Everything I know about marriage, I learned in my cancer clinic. I’ve worked as a breast cancer doctor for 20 years. I’ve watched thousands of couples cope with every conceivable (and sometimes unimaginable) kind of crisis, and I’ve seen all kinds of marriages, including those that rise like a beacon out of the scorched-earth terror that is a cancer clinic.
It’s a privilege to witness these couples, but the downside is I find myself muttering under my breath when my single female friends show me their ads for online dating. “Must like long walks on beach atsunset, cats,” they write, or “French food, kayaking, travel.” These ads make me want to climb onto my cancer doctor soapbox and proclaim, “What you really want to look for is somebody who will hold your purse in the cancer clinic.”

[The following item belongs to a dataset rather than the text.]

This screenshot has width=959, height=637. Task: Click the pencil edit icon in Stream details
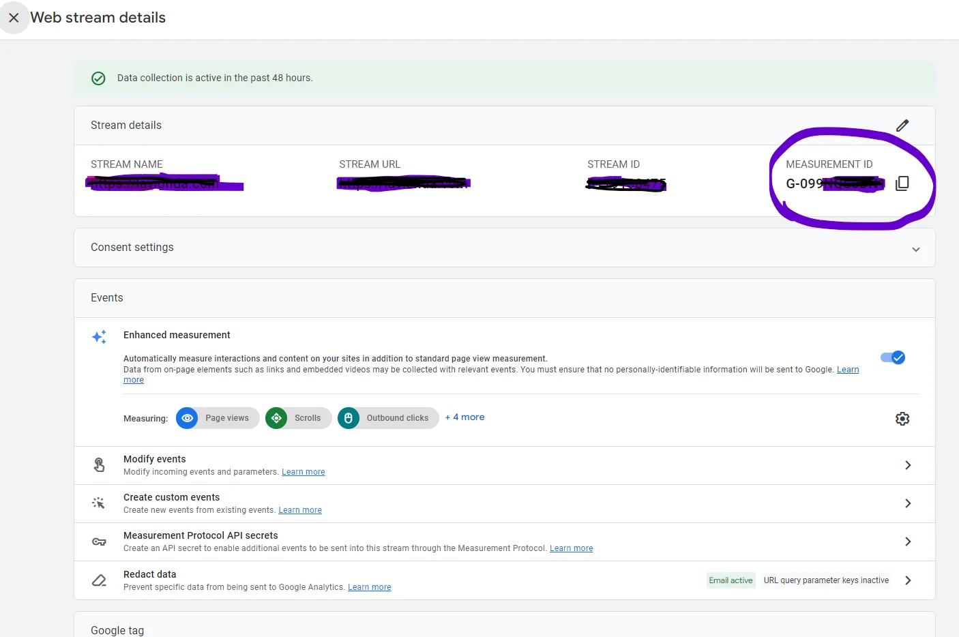pyautogui.click(x=902, y=125)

It’s one of the biggest take-home lessons from my years as an oncologist: When you’re a single woman picturing the guy of your dreams, what matters a heck of lot more than how he handles a kayak is how he handles things when you’re sick. And one shining example of this is how a guy deals with your purse.
I became acquainted with what I’ve come to call great “purse partners” at my cancer clinic. Every day these husbands drove their wives in for their radiation treatments, and every day these couples sat side by side in the waiting room, without much fuss and without much chitchat. Each wife, when her name was called, would stand, take a breath, and hand her purse over to her husband. Then she’d disappear into the recesses of the radiation room, leaving behind a stony-faced man holding what was typically a white vinyl pocketbook. On his lap. He didn’t read, he didn’t talk, he just sat there with the knowledge that 20 feet away technologists were preparing to program an unimaginably complicated X-ray machine and aim it at the mother of his kids.
I’d walk by and catch him staring into space,holding hard onto the pocketbook, his big gnarled knuckles clamped around the clasp, and think, “What a prince.”
I’ve seen purse partners from every walk of life, every age and stage. Of course, not every great guy accompanies his wife to her oncology appointment every day — some husbands are home holding down the fort, or out earning a paycheck and paying the health insurance premiums, but I continue to have a soft spot for the pocketbook guy. Men like him make me want to rewrite dating ads from scratch.
WANTED: A partner for richer or poorer and for better or worse and absolutely, positively, in sickness and in health. A partnerfor fishing and French food and beach walks and kayak trips, but also for phone calls from physicians with biopsy results. A guy who knows that while much of marriage is a 50-50 give-and-take, sometimes it’s more like 80-20, and that’s OK, even when the 80-20 phase goes on and on. A man who truly doesn’t care what somebody’s breast looks like after cancer surgery, or at least will never reveal that he’s given it a moment’s thought. And, most of all, a partner who will sit in a cancer clinic waiting room and hold hard onto the purse on his lap.